Ongoing research, including work conducted at Georgetown University Medical Center that was reported last month in the Journal of Neuroscience, confirms that people living with HIV may be more susceptible to neurocognitive impairment and depression because they have lower levels of BDNF in their brains compared with those not living with the virus.
These findings have paved the way for a number of therapeutic possibilities. One is the study of compounds that can induce the production of BDNF in the brain.

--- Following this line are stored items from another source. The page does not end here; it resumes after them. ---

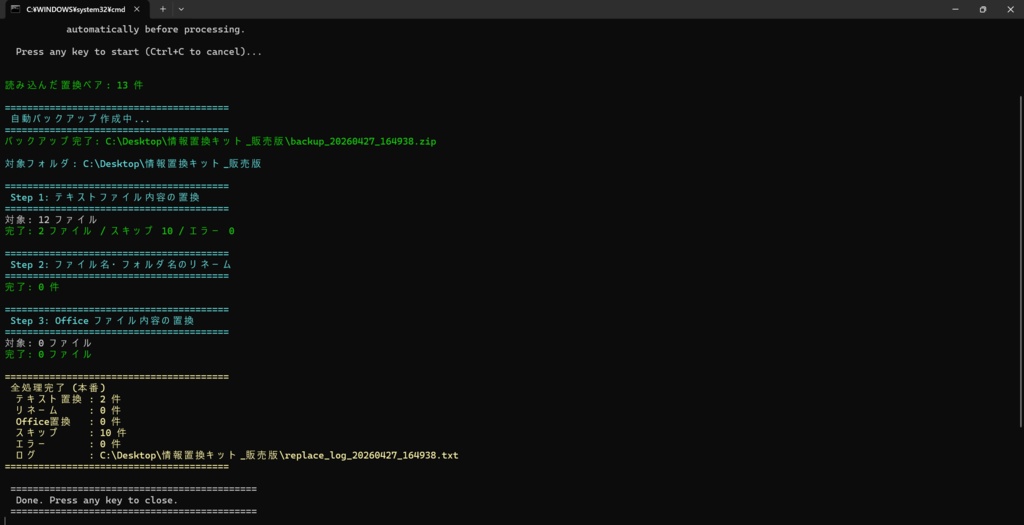
Task: Click the "Press any key to start" line
Action: coord(139,51)
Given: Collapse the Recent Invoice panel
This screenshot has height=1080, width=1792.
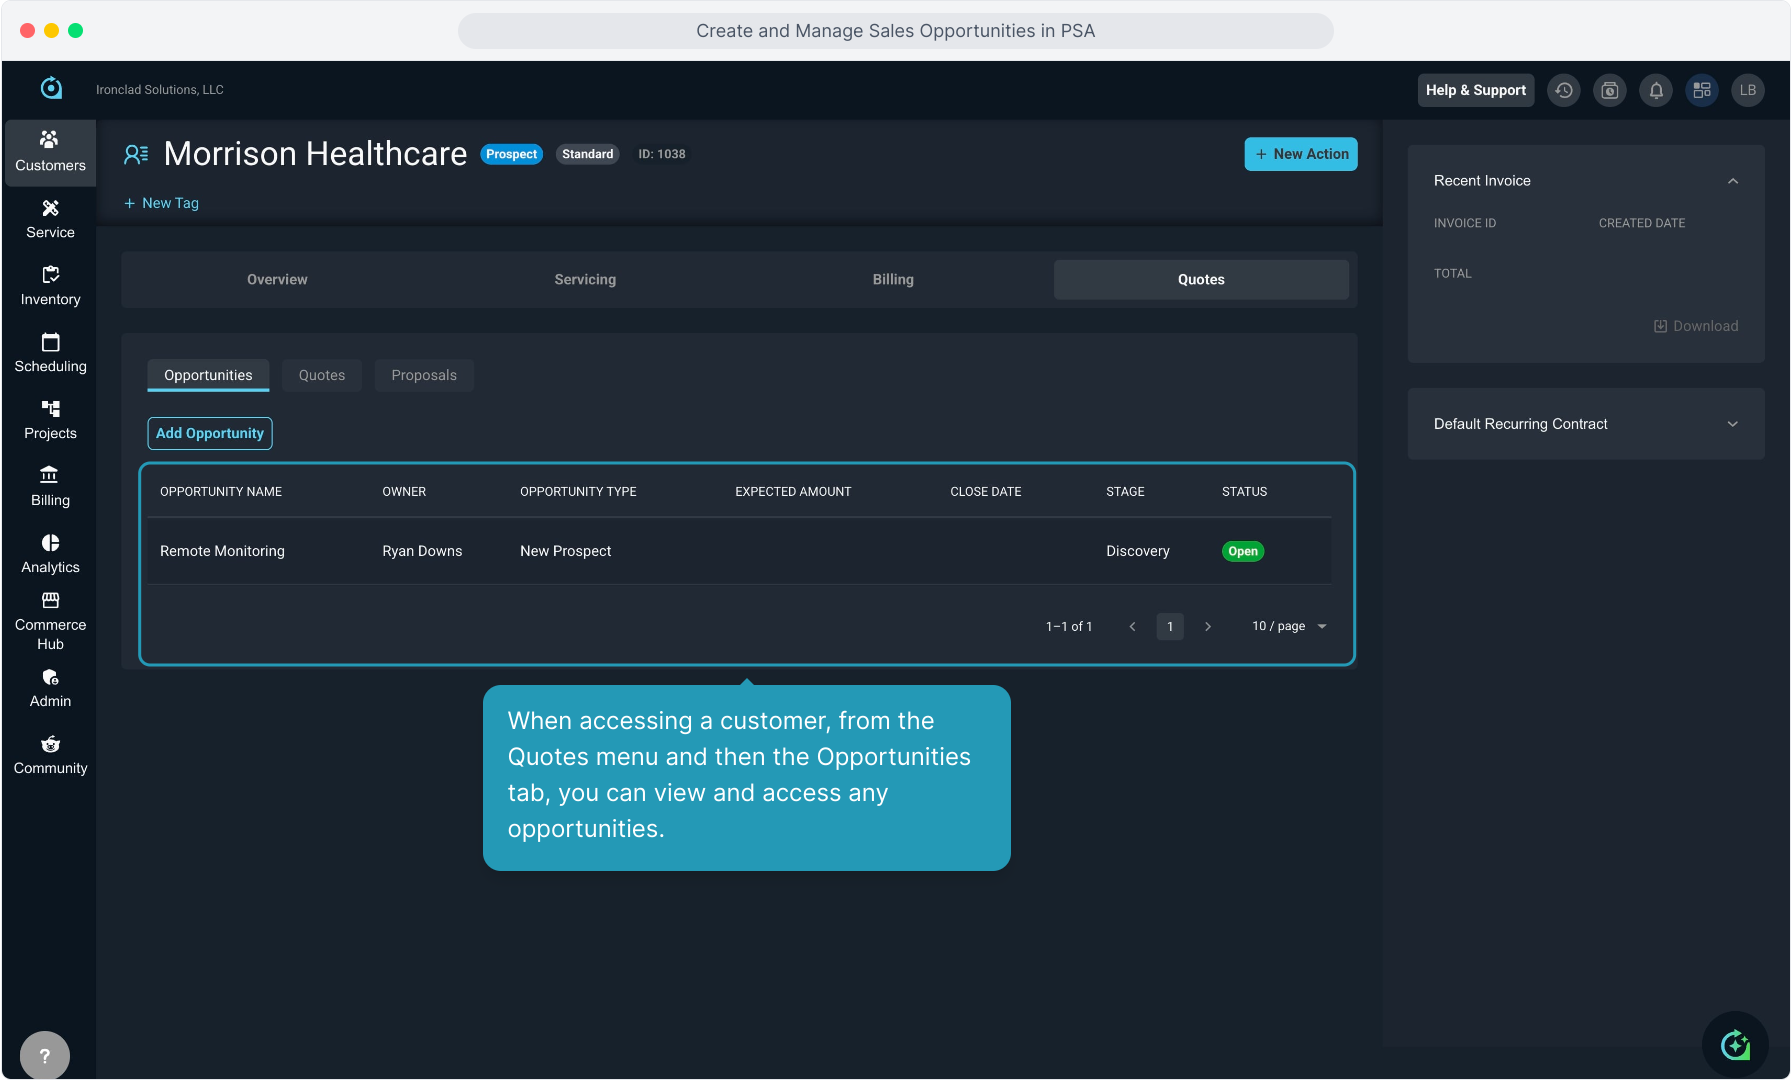Looking at the screenshot, I should pos(1733,181).
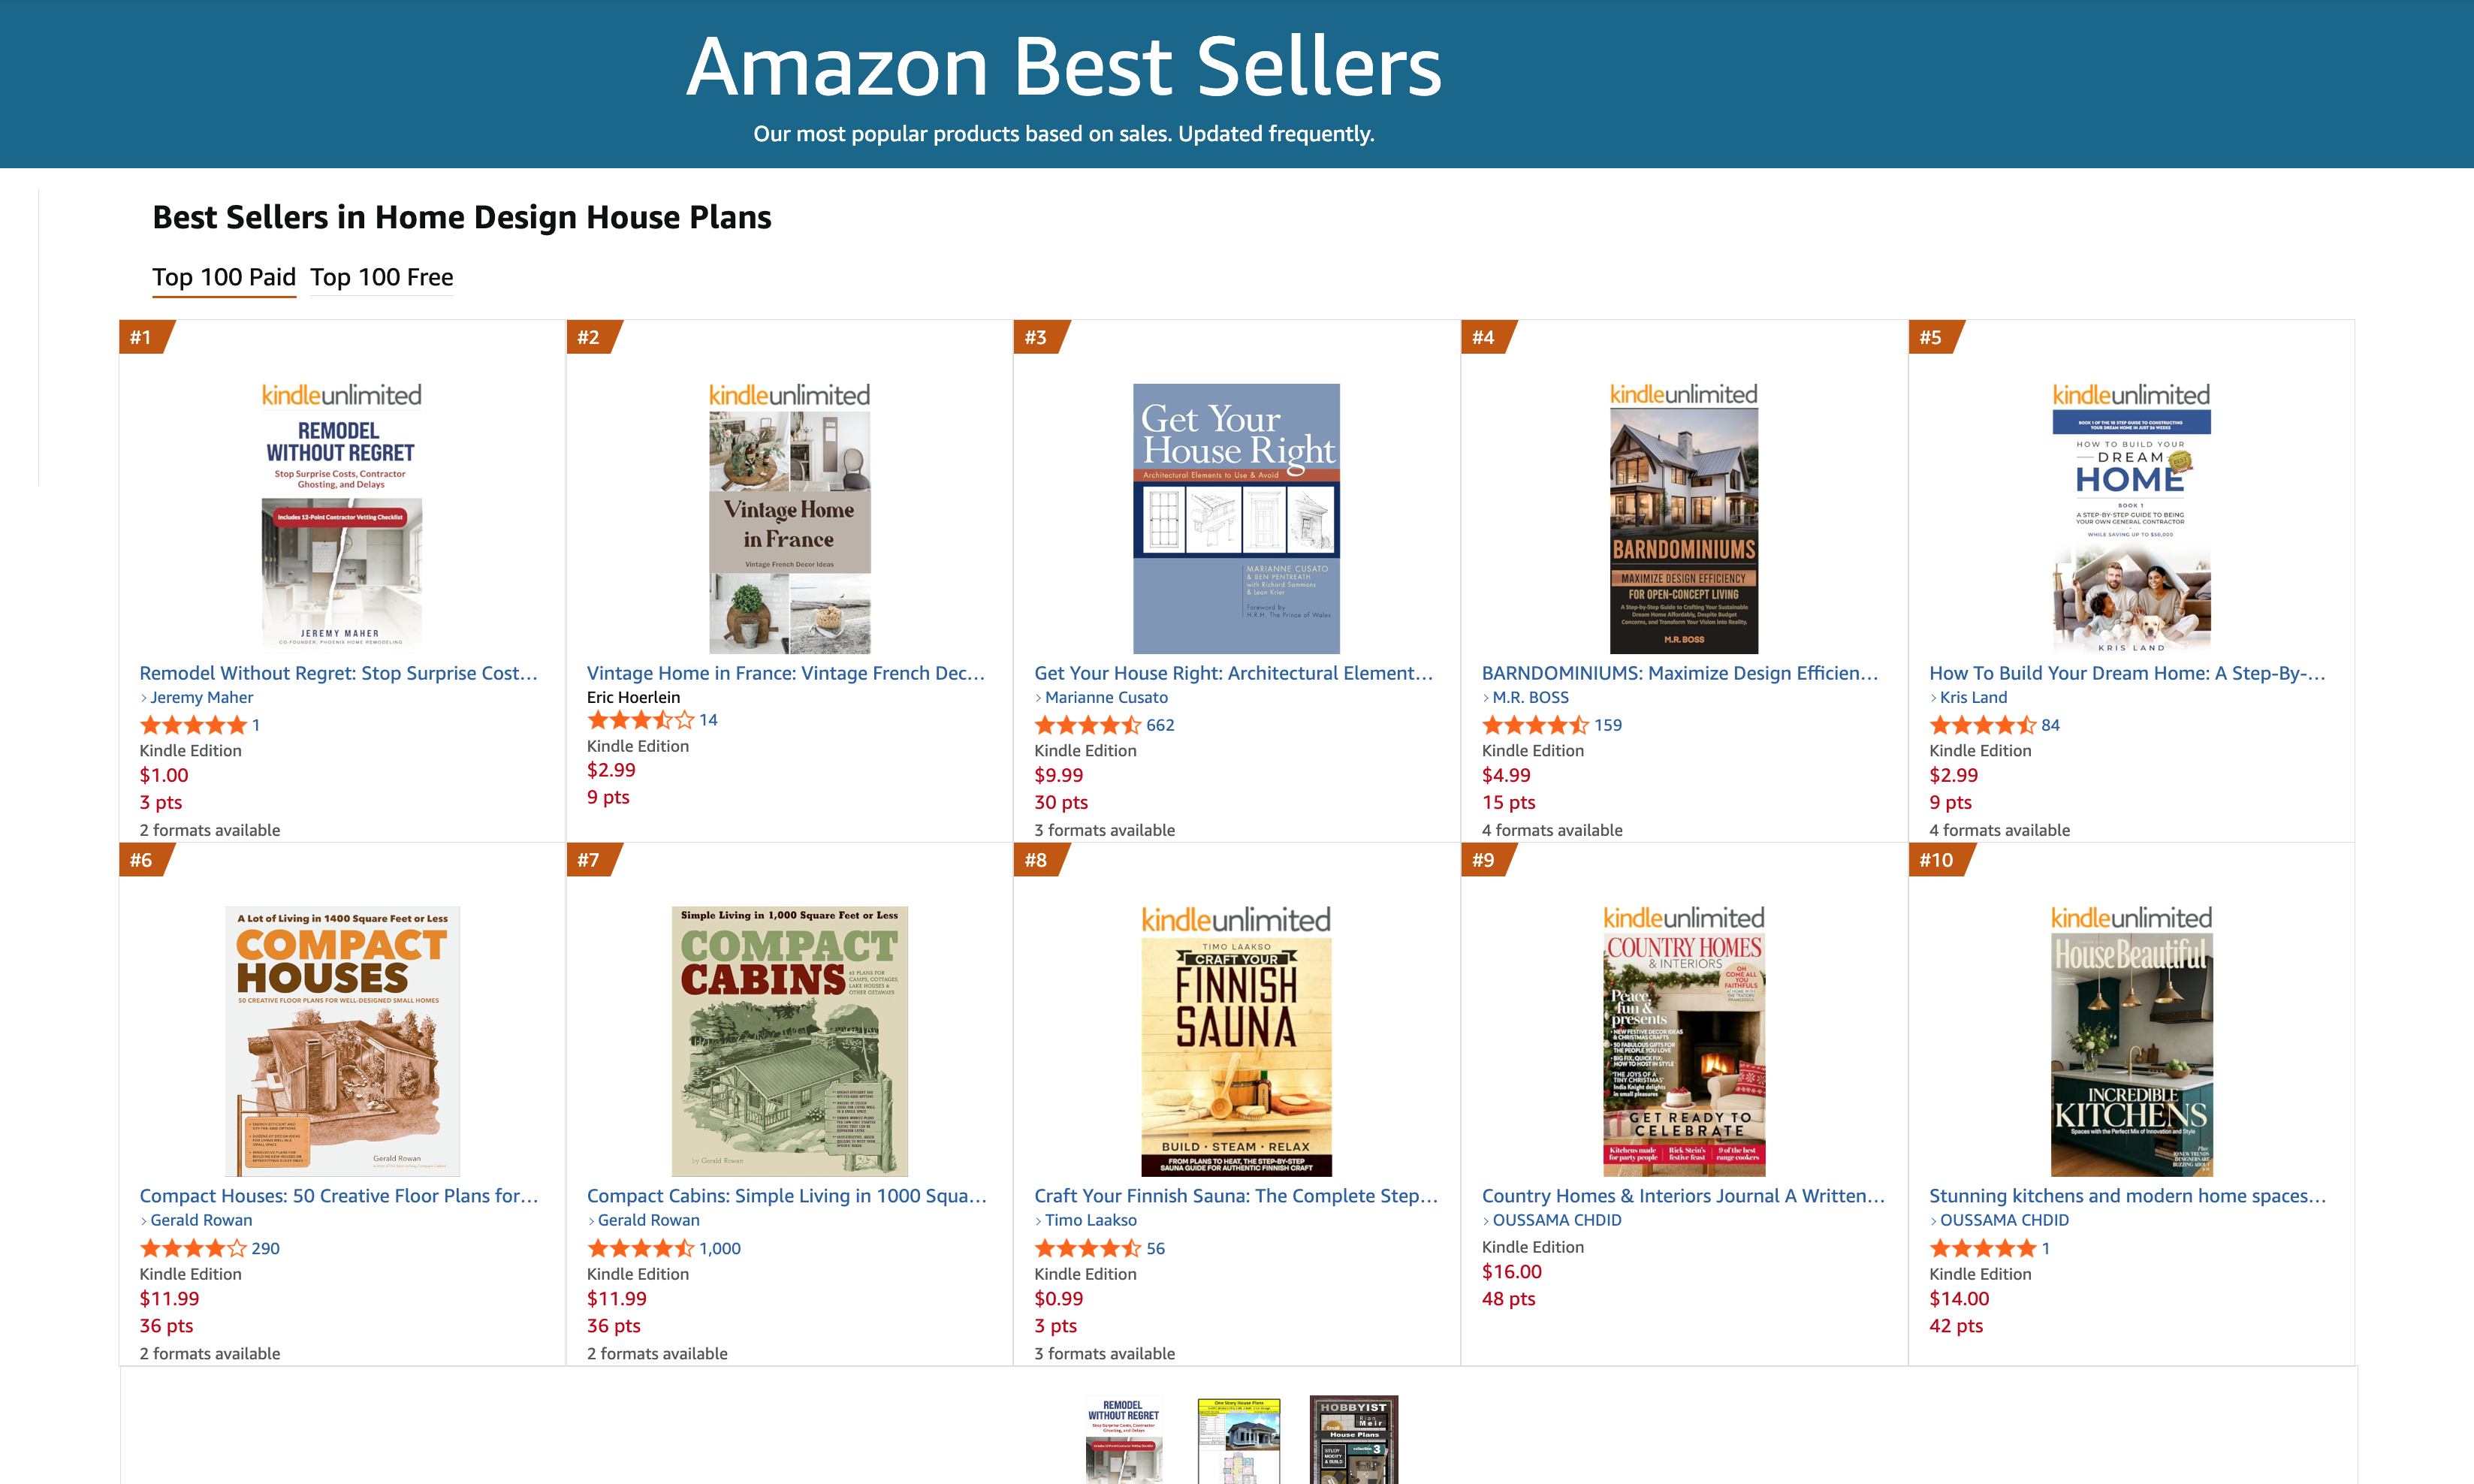Select the Top 100 Paid tab

223,277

Steiner and his colleagues began by analyzing the effects of roughly 2,000 compounds—including organic substances and U.S. Food and Drug Administration–approved drugs—on neurons in the laboratory. Nine of the tested compounds were related to epicatechin, which is found in cocoa tree seeds and green tea leaves. Further screening and comparison with resveratrol, the antioxidant found in red wine, identified epicatechin and EGCG as being the most effective at helping protect neurons by inducing production of BDNF.
Although the antioxidant activities of epicatechin and EGCG are well documented, the Journal of NeuroVirology publisher notes in its news announcement, “the discovery that they could be responsible for inducing production of BDNF is an exciting advancement in this area. The fact that these compounds readily cross the blood-brain barrier further increases their therapeutic potential, as this is often a major stumbling block in the development of therapies directed at the brain. This provides hope for patients with HIV as there is currently no neuroprotective therapy available for patients with HIV-associated cognitive impairment.”
Steiner and his colleagues conclude: “Due to its simpler structure and more efficient blood-brain barrier penetration properties, epicatechin might be the best therapeutic candidate for neurodegenerative diseases. These include HIV-associated cognitive disorders where oxidative stress is an important pathophysiological mechanism.”
They add that more research is required to explore just how well these naturally occurring compounds can prevent and reverse neurocognitive problems in people living with HIV.